Friend, classmate describe family
A friend of Nancy Lanza, who had done contracting work for her, was last in the home eight months ago and remembers seeing a lock box in the basement where Lanza kept her guns.
He describes her as a country girl from New Hampshire who grew up shooting.
The two of them bonded, partly because both had family members with autism, the friend said.
He also said he met Adam Lanza, who did not make eye contact or engage in conversation.
Lanza tried hard to mainstream her son, the friend said. He now questions whether she tried too hard to have him "fit in."
He says she took her son with her to the gun range because, she said, she couldn't always leave him at home.
On Monday, just a few days after the massacre at the school, a schoolmate of Adam Lanza told CNN that he bumped into Nancy Lanza a while ago.
Alan Diaz, 20, who was a freshman at Newtown High School when Adam Lanza was a sophomore, asked her how her son was doing.

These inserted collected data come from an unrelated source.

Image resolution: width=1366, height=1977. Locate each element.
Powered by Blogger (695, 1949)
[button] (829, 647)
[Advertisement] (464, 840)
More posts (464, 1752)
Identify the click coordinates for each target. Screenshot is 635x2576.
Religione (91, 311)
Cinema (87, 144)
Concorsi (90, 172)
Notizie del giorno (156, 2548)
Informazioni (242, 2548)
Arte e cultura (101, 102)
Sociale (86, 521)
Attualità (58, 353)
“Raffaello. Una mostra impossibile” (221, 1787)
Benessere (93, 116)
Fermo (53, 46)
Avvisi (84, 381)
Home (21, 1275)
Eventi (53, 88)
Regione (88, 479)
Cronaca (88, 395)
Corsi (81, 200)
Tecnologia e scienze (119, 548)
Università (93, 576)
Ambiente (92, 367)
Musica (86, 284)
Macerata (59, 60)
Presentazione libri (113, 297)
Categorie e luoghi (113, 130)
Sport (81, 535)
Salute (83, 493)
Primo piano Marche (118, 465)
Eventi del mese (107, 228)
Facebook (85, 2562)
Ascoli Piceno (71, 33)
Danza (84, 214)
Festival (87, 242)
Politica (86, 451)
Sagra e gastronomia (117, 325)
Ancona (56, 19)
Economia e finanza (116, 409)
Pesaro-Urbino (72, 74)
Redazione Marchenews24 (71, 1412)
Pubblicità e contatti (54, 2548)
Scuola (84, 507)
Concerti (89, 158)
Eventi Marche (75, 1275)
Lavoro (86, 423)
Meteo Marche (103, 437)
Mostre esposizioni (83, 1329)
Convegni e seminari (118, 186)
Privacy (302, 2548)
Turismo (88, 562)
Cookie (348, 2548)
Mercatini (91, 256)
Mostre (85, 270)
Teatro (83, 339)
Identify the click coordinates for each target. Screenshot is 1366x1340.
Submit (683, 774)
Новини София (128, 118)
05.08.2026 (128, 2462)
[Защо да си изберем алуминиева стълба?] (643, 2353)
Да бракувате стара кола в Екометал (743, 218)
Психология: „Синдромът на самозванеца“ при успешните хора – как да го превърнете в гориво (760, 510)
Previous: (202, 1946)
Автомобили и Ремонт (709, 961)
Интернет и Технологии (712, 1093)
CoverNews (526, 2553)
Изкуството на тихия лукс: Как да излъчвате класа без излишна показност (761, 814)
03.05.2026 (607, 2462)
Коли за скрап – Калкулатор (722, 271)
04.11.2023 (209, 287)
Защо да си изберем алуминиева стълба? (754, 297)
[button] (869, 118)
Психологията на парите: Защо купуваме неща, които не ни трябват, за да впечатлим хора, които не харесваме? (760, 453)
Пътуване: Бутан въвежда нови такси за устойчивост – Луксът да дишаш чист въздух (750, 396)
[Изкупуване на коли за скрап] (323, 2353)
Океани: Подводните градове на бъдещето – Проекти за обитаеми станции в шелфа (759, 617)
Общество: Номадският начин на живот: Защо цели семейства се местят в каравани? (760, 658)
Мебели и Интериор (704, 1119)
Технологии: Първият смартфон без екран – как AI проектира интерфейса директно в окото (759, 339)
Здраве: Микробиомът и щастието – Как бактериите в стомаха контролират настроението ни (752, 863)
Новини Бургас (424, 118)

To Diaz, it seemed that Adam Lanza just disappeared from high school after his sophomore year, but it turns out that Lanza, then 16, was taking classes at Western Connecticut State University, a school spokesman said.
It was hard to forget a kid like Adam Lanza.
"I would call him a genius," Diaz said.
Lanza got a 3.26 GPA at WCSU, including an A in a computer class, the school spokesman told CNN, but Lanza took his last class in 2009 and didn't come back.
When Diaz and Lanza were classmates, Diaz went out of his way to include Adam Lanza when few others would, he said.
It worked, for a little while.
Lanza opened up, sometimes telling jokes to the other students. There he'd be, in the same plaid green button-up shirt and his khakis -- the weird kid, telling jokes.
So those few years later, seeing Adam Lanza's mother, Diaz just had to ask: How are things going with Adam?
"When I talked to Nancy that time, about how he was doing, she said he's been going to the (gun) range a lot recently," Diaz told CNN. "That he'd taken that up as a hobby."